The Finder

The FinderWalter Sherman findet alles. Und wenn nicht, dann stirbt er dabei. Schon fast obsessiv muss er die ihm angetragenen Lokalisierungswünsche lösen – wegen des Gehirnschadens, den er aus seiner Militärzeit mitgebracht hat. Unterstützt wird er beim Finden von einem kräftigen Schlägertypen, einer Kleinkriminellen und einer US-Marshall-Dame.
In der ersten Folge tritt ein junger Soldaten an ihn heran, der nicht glauben kann, dass sein Vater (ebenfalls beim Militär) einfach so verschollen sei. Spitzfindiges Kombinieren und ausführliches Suchen inmitten von Gangstern und Drogenbossen findet den verlorenen Vater schließlich tatsächlich – aber war er auch beim Drogenschmuggel beteiligt?

»The Finder« wurde als Backdoor Pilot in der Serie »Bones« eingeführt. Backdoor Pilot heißt in dem Fall: Es gab eine Folge »Bones«, die den Finder zwecks Hilfe aufsuchte. Die Charaktere scheinen gut genug angekommen zu sein, so dass der Einzelfolge eine Bestellung für 13 Episoden einer ersten Staffel folgte.
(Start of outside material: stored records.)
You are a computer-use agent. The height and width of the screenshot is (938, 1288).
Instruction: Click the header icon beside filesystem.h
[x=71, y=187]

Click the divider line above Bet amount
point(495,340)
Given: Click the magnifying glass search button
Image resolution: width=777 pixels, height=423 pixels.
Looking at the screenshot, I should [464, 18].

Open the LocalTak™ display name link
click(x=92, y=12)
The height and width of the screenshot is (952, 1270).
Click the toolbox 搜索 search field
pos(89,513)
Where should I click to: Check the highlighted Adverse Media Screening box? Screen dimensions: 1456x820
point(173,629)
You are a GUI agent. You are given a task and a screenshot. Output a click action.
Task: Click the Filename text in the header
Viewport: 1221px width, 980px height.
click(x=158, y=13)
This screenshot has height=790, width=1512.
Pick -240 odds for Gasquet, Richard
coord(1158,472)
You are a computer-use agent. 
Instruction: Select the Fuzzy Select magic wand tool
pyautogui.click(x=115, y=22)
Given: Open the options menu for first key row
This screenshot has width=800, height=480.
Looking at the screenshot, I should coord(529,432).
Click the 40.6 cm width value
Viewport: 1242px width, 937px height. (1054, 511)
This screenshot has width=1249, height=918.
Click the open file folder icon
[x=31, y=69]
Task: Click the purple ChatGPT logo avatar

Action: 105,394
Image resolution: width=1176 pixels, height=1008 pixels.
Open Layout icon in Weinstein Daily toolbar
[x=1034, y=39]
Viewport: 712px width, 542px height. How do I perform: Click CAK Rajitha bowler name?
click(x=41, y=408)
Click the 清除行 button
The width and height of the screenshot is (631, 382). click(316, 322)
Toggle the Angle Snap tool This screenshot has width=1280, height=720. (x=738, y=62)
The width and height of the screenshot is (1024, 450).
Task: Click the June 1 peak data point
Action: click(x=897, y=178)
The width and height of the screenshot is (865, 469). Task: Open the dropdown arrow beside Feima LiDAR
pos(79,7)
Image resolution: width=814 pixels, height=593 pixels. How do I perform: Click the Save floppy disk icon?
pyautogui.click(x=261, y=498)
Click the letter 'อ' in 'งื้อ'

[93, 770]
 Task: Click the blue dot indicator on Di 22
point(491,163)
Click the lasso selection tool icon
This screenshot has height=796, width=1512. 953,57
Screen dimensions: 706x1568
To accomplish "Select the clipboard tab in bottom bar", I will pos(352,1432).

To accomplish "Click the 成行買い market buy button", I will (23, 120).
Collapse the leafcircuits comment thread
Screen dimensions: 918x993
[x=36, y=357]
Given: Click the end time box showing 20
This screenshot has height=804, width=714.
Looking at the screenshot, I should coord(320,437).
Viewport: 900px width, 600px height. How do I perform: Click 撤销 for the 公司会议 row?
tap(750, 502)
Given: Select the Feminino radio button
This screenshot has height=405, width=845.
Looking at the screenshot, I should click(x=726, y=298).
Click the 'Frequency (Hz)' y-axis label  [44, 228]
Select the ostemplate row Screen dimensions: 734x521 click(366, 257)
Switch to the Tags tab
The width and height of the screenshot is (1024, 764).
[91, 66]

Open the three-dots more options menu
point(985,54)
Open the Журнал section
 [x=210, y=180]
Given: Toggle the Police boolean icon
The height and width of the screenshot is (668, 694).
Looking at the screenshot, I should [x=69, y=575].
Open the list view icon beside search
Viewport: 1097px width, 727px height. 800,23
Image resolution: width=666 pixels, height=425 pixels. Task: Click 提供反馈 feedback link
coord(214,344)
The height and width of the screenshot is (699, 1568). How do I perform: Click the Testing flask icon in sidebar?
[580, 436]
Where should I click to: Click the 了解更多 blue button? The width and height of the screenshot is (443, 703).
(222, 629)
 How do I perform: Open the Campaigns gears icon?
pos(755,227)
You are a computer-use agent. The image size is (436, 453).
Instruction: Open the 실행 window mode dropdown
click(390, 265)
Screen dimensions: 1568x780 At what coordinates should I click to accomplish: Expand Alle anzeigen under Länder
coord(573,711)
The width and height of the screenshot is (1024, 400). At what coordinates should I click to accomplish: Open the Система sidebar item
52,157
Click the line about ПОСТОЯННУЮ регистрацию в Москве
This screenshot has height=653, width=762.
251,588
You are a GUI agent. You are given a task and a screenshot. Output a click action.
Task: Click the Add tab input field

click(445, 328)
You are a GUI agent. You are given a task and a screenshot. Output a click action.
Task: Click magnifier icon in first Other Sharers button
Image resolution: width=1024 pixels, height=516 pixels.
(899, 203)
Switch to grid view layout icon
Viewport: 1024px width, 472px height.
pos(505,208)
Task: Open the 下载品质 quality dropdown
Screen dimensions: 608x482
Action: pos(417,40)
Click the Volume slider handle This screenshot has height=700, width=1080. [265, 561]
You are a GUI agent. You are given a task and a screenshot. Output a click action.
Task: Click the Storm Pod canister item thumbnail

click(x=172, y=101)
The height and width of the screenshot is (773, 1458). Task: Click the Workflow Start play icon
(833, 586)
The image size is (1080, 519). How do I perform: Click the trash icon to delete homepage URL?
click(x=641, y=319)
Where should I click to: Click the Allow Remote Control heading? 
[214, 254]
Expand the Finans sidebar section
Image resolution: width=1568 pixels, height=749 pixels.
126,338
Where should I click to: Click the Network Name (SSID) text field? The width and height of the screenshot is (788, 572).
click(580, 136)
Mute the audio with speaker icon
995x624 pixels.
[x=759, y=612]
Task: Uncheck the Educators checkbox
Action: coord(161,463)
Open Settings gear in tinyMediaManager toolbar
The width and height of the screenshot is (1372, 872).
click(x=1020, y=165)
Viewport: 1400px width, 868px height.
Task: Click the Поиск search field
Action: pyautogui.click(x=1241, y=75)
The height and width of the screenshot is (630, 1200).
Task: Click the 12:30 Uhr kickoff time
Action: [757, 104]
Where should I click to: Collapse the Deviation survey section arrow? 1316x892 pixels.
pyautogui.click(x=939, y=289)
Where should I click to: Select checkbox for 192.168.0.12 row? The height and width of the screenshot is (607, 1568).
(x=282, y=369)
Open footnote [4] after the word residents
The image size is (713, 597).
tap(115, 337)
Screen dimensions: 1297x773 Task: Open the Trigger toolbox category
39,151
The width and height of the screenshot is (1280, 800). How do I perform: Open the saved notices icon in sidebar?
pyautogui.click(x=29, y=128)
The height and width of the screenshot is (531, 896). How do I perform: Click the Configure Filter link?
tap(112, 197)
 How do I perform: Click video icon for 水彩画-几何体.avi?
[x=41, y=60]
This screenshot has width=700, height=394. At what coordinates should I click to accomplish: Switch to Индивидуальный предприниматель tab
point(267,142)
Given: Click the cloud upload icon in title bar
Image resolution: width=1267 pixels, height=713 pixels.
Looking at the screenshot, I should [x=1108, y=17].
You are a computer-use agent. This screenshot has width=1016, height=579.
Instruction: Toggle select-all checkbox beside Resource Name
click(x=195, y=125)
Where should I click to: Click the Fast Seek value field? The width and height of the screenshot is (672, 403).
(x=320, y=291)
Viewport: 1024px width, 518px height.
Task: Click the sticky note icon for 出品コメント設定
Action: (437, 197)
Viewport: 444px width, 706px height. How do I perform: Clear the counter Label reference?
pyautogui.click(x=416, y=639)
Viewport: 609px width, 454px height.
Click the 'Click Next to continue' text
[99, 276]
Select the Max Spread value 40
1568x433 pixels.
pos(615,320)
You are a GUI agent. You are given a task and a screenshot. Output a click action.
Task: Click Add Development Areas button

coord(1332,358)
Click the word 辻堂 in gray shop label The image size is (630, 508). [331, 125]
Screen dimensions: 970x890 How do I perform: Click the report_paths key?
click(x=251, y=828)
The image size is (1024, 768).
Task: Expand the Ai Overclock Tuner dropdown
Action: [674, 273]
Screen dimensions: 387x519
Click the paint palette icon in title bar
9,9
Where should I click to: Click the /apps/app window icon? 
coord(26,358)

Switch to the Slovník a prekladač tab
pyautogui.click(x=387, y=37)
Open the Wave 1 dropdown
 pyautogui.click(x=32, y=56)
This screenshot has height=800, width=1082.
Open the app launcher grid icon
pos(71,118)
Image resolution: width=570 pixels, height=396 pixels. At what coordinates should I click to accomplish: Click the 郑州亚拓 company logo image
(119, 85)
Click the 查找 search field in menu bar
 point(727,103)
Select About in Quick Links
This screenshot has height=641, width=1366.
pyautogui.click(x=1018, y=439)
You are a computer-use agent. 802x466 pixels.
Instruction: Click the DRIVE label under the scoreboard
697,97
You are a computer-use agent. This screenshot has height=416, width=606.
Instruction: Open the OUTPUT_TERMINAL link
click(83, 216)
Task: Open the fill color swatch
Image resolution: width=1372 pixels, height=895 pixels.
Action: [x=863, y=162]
Ich gucke kein »Bones« und habe auch den Backdoor-Piloten nicht gesehen, aber beim »The Finder«-Serienauftakt werden die Figuren nochmal kurz eingeführt, wenn auch etwas schnell und verdichtet.

Ich dachte, »The Finder« könnte die Light-Version eines Serien-gewordenen Indiana Jones werden. Abenteuerliche Suchen nach verlorenen Gegenständen und Personen. Auf der Lore durch die Höhle flüchtend vor der riesigen Steinkugel. Juhu!
Völlig falsch gedacht. »The Finder« ist das ganz und gar nicht. Statt den Akzent auf Abenteuer zu legen, versuchte man sich auf die Charaktere zu konzentrieren und sie besonders »edgy« zu zeichnen. Extrovertiert, eigenwillig, querulent – sogar mit ernsthafter Krankheit! Aber das geht ganz schön in die Hose.
Ein schlechter House, der versucht Fälle in Mentalist-Manier zu lösen. Aber weder mit gut entwickelten Rollen, noch mit (so sieht es zumindest aus) hinreichend guten Schauspielern.
Nicht nur die Charaktere sehen unfertig aus, die ganze Geschichte ist krude, sprunghaft und fühlt sich nicht ganz an.

»The Finder« hat Potenzial (Indy!). Die Produktion sollte sich allerdings nicht nur darauf konzentriert, Bilder in sonniges Florida-orange zu tünchen, sondern lieber noch etwas an den Charakteren und Geschichten feilen. Sonst bleibt die Show arg mittelmäßig.